Where does the data in this report come from?
Search interest data is pulled from the DataForSEO Google Trends API covering the United States. Each Monday we run two queries against a curated keyword set, compare a 7-day window to a 90-day baseline, and identify spikes, drops, and breakout related queries. Regional data is normalized search interest by state. Supporting policy data comes from SSA.gov, the Federal Register, and the most recent POMS updates.
Should I expect the 2027 COLA to be higher than 2026?
Maybe. Q3 2026 CPI-W data is the official input and will not be published until October. Based on April 2026 CPI-W, current projections from the Senior Citizens League and Federal Reserve models are running between 2.7 and 3.3 percent. The 2026 COLA was 2.5 percent. For the most up to date projection, see our COLA 2027 article.

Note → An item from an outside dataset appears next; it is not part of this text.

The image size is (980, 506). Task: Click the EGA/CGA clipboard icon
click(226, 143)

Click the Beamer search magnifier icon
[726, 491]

Why is the family maximum trending?
Search interest in the SSDI family maximum is small in absolute terms but is rising from a near-zero baseline. The rise tracks with claimant attention to auxiliary benefits and a slow uptick in claimants filing for multiple dependents. The cap math is poorly understood and a frequent source of post-approval confusion.
What is next week's keyword rotation?
Week 23 (Group G) covers special populations: children, veterans, widows, divorced spouses, and disabled adult children (DAC). Expect more concentrated query patterns and tighter regional clusters.